I can't open Windows 8 computers with shared folders on the network.
It keeps prompting for credentials.
It only happens when using Windows 10.
Using all other computers (Windows 7, 8) to access another computer regardless of the OS does not pose any problems.

This is the only access problem:
Windows 10 -> Windows 8 shared....does not work.


----------



## spunk.funk (May 13, 2010)

On the other computers that can access the shares, go to Control Panel/Network and Sharing/Advanced Sharing. Look at the settings, compare them with the Windows 10 Advanced Sharing. Are your computers part of a Homegroup? Have you joined the Windows 10 computer to The Homegroup? 
Make sure the Network shows that the Windows 10 computer is on *Private* or *Work* network and not Public. etc.


----------



## rasmasyean (Jul 12, 2008)

Yes. Everything is the same.
I didn't use a HomeGroup.
I did the Use user accounts.
I turned OFF Password Protected sharing.

A Windows 8 computer can access this Windows 10 shared folders.
But this Windows 10 can't access any Windows 8 shared folders.

Is this a bug?


----------



## spunk.funk (May 13, 2010)

You might find networking easier with Homegroup. I don't use it. 
If not using Homegroup, be sure in Advanced Sharing that under HomeGroup connections that you have checked *Use accounts and passwords to connect to other computers. 
*Open and Elevated Command prompt on each computer and type CMD, right click the CMD results and Run As Administrator. In the Elevated Command Prompt type ipconfig /all and press enter. Write down each computers IP Address. then in the Command Prompt type Ping and the IP address of the other computer (eg) *ping 192.168.1.252 *and see if you get results. 
Also to access the other computer on the Search bar type the computer name (eg) *\\ComputerName* or it's IP address (eg) *\\192.168.1.252*


----------



## rasmasyean (Jul 12, 2008)

I'm not saying I can't see the Windows 8 computers from the Windows 10 computer.

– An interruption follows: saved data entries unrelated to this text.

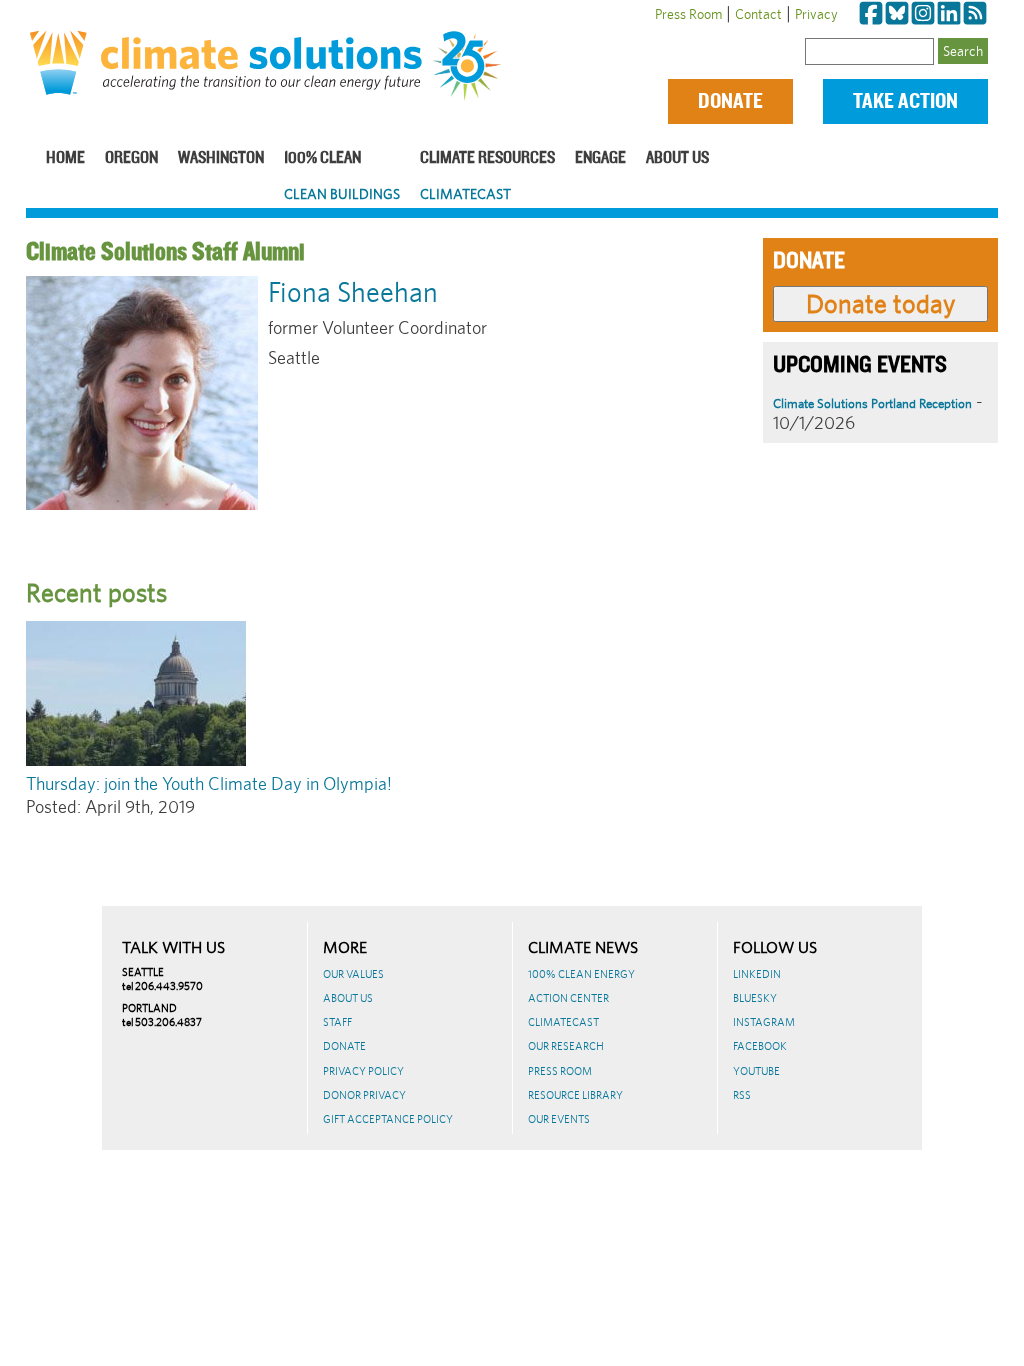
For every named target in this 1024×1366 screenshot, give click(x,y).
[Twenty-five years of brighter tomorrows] (471, 66)
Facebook (760, 1046)
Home (65, 158)
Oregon (131, 158)
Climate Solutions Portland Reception (872, 403)
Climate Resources (487, 158)
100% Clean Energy (581, 974)
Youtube (756, 1071)
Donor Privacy (364, 1095)
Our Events (559, 1119)
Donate (730, 101)
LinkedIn (757, 974)
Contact (758, 14)
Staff (337, 1022)
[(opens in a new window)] (871, 14)
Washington (221, 158)
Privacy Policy (363, 1071)
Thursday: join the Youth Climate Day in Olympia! (209, 783)
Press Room (688, 14)
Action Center (568, 998)
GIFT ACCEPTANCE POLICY (388, 1119)
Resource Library (575, 1095)
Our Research (566, 1046)
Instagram (764, 1022)
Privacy (816, 14)
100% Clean (322, 158)
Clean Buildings (342, 194)
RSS (742, 1095)
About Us (677, 158)
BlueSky (755, 998)
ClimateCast (465, 194)
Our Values (353, 974)
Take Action (905, 101)
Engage (600, 158)
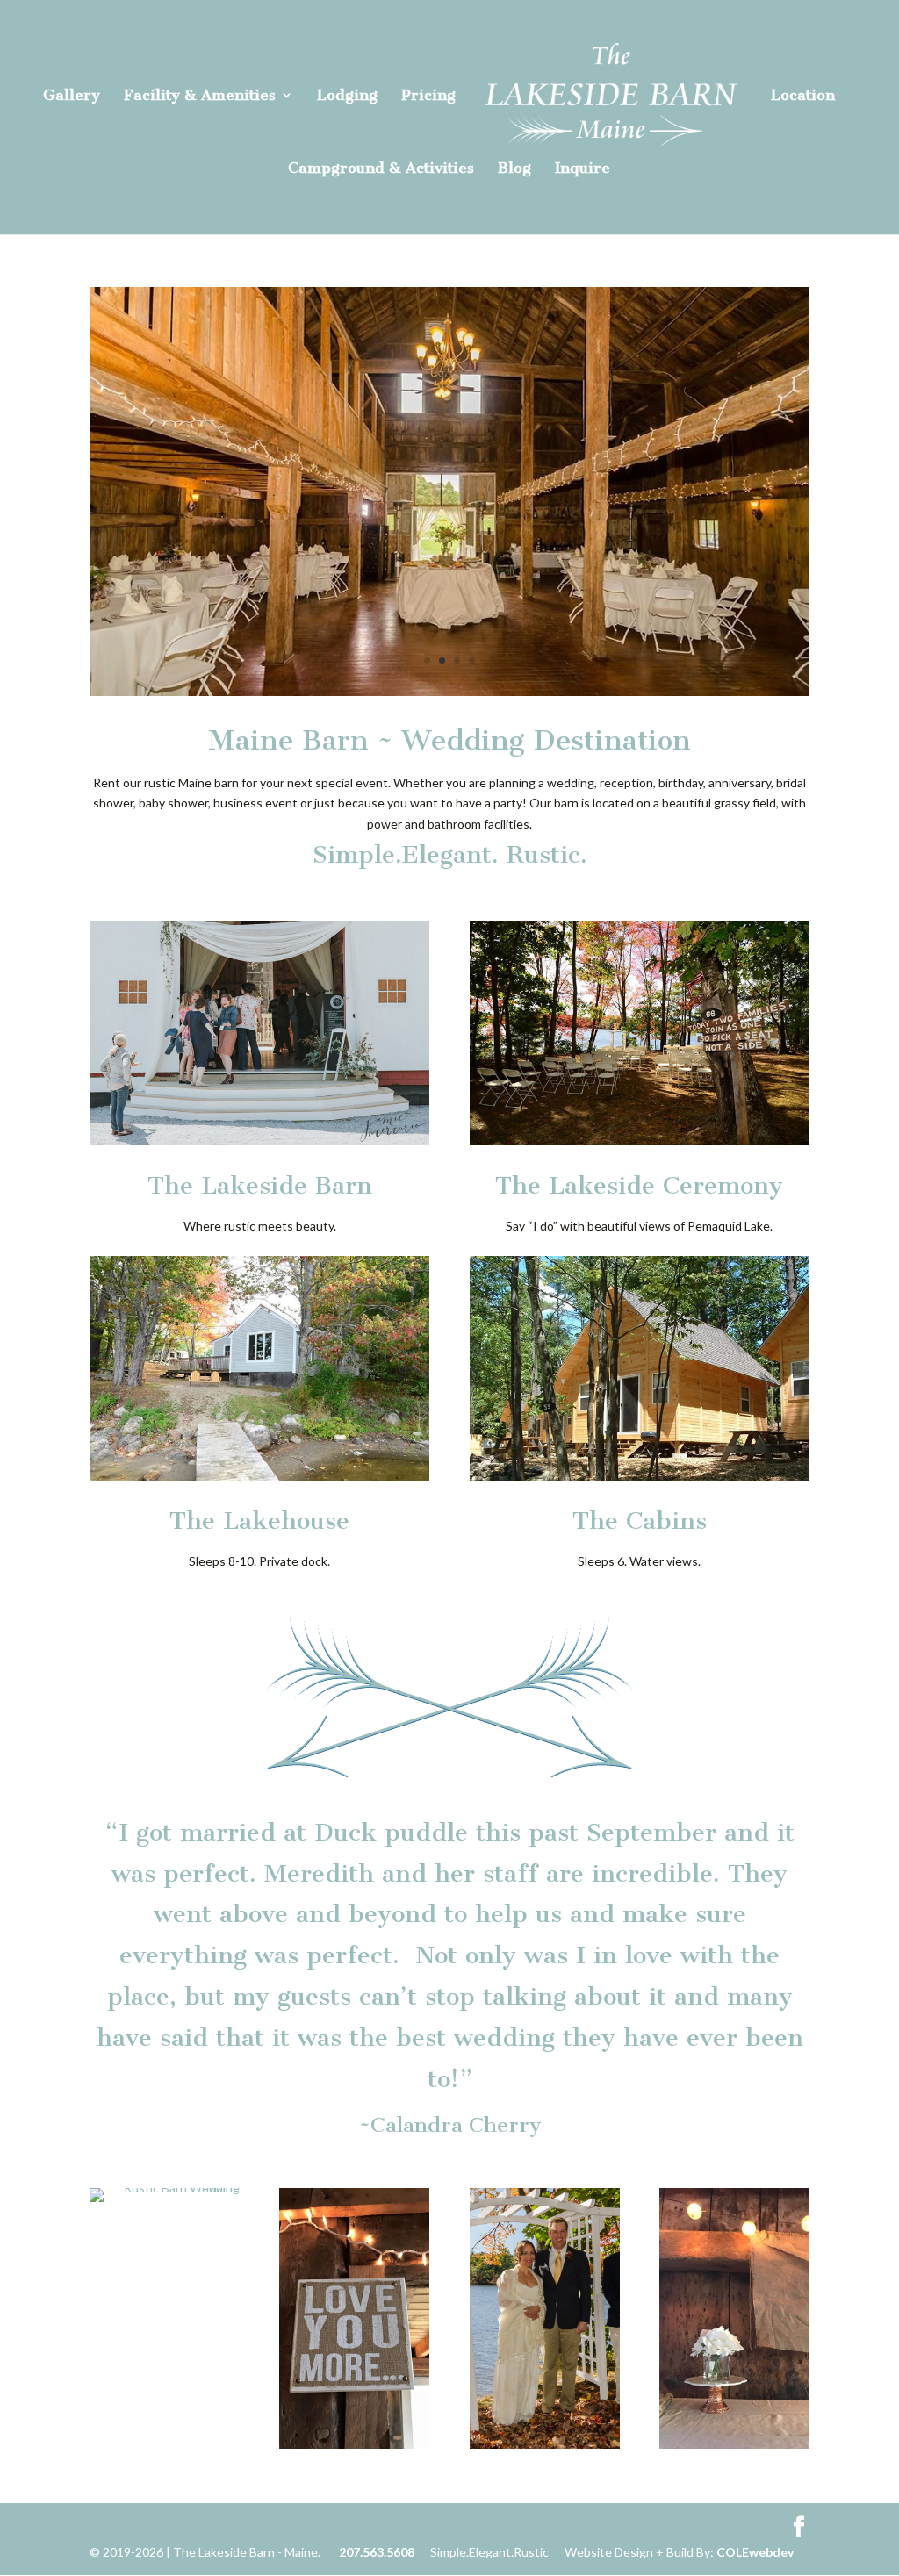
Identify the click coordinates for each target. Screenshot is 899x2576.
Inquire (582, 168)
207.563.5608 (376, 2551)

I'm saying that it IS there under "Network", but unlike every other case of "Network" access, it prompts for user/pass instead of just showing "Users", "Music", "Pictures", and whatever else you shared on that Windows 7/8/10 hard drive.

In other words, the option to "share folders" doesn't work when trying to access Windows 8 from Windows 10.


----------



## spunk.funk (May 13, 2010)

The first time you login to a Network share, you must type in your User Name and Password, and if you put a check in the box *Remember this password.* the next time you go to this share, it will not ask for a user name and password.


----------



## rasmasyean (Jul 12, 2008)

I don't really know what the exact term for it is, but I think its Public sharing, which shouldn't require user/pass. Or a folder shared with Everyone manually. I don't even have a password to the account on that Windows 8 computer and entering the blank password doesn't work.

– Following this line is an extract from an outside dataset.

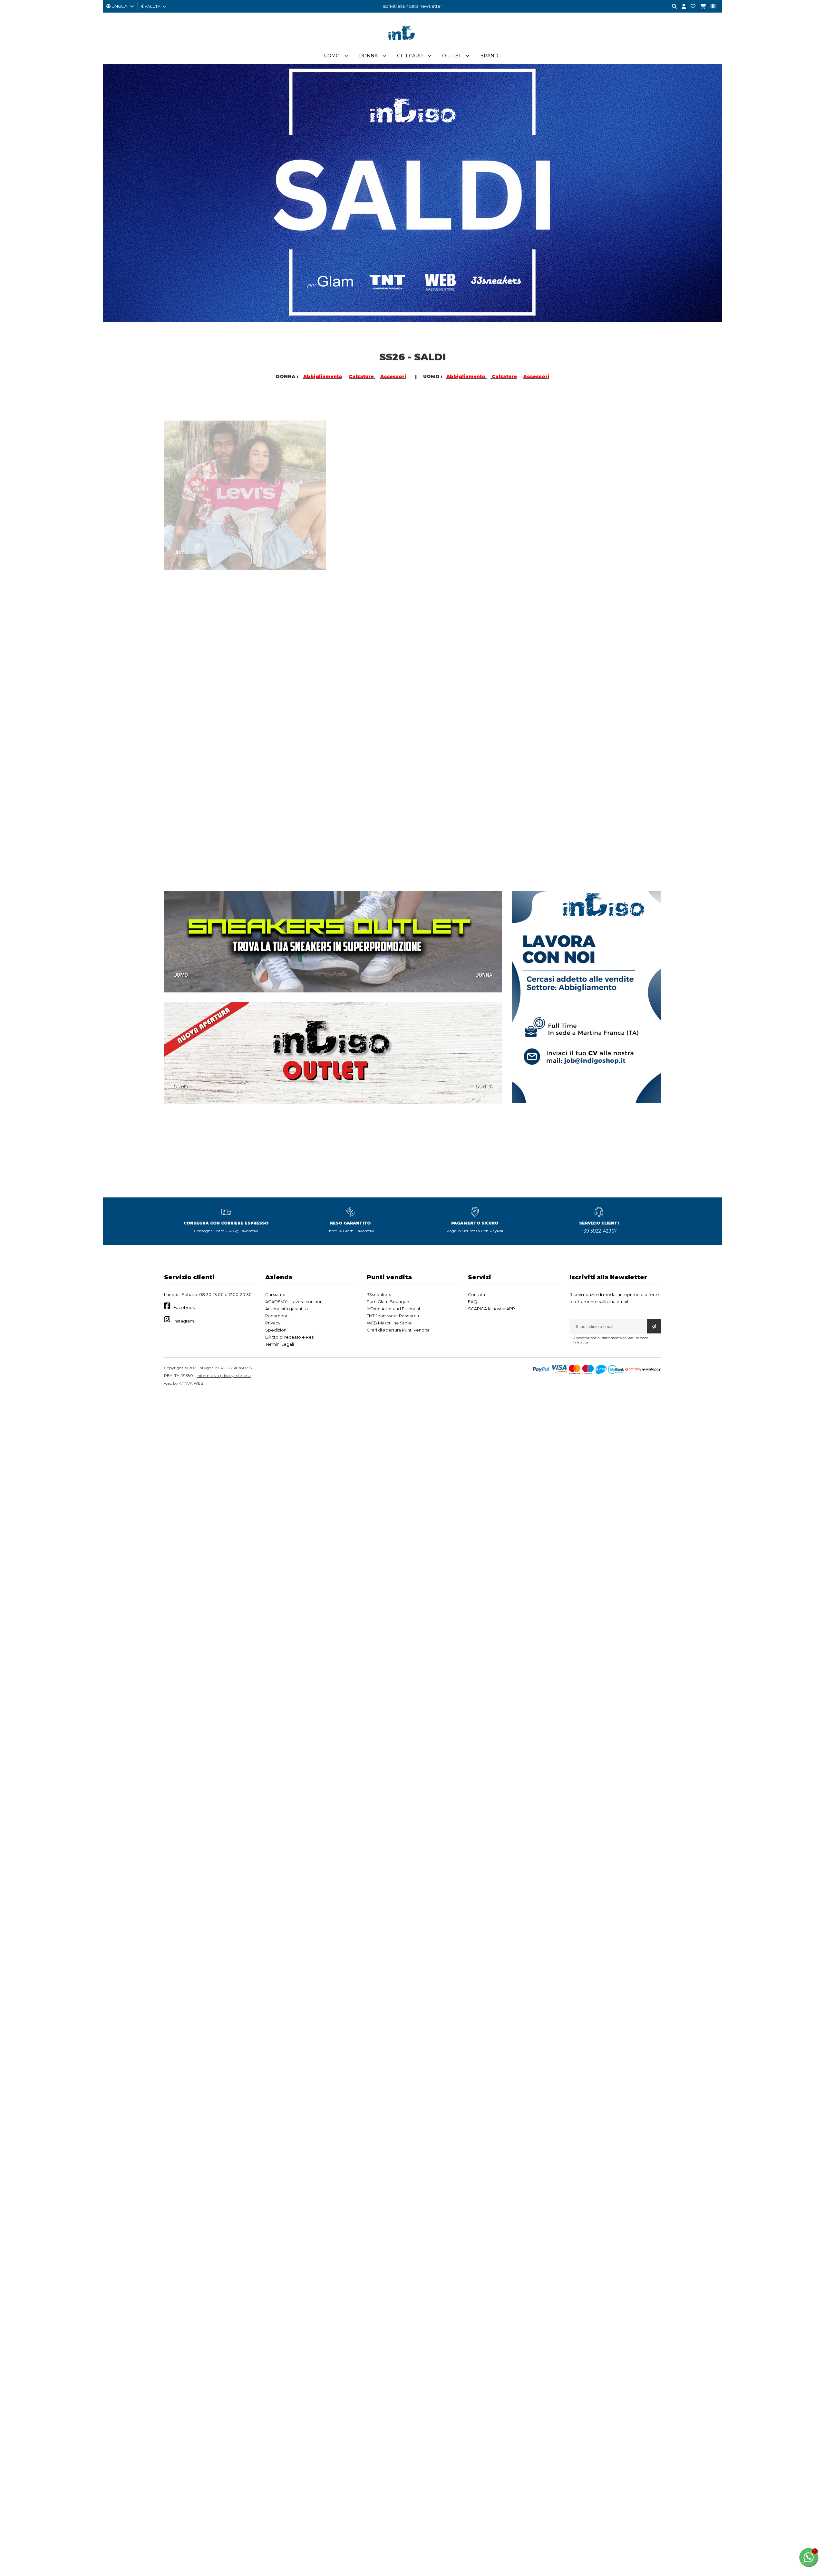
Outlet (451, 56)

Even on computers that have a user/pass set up, it works fine in every other case. You have to "Map Network Drive" to set up a user/pass access route to user folders. But under "Network" it still shows "User/Public", just not "User/myloginname" without the actual myloginname/mypassword.


----------



## spunk.funk (May 13, 2010)

To access a computer remotely the computer must have a user name _And_ a Password. Even if you log in Automatically. 
Go to Search and type* netplwiz *and press enter. Put a check in the box_ users must enter a user name and password to use this computer_. Highlight your profile and *Reset the Password.* To log in automatically without using a password locally, uncheck that box, type your password twice to confirm and restart the computer. You will still need to type the password in once on the first time you enter that share remotely.


----------



## rasmasyean (Jul 12, 2008)

That's actually false. You don't need a password to access shared folders. You just need one for access to the folders of a SPECIFIC account (that has a password).

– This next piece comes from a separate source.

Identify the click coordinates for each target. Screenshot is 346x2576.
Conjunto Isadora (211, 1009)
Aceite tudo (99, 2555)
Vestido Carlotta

This is what the "Turn off password protected sharing" option in "Network and Sharing Center" is for.

But apparently, Windows 10 does not see this flag on the Windows 8 computer. It's consistent across all Windows 8 computers I tried to access so far. I don't know if it's my Windows 10, or what, but it clearly doesn't work the way every other Windows I have does.


----------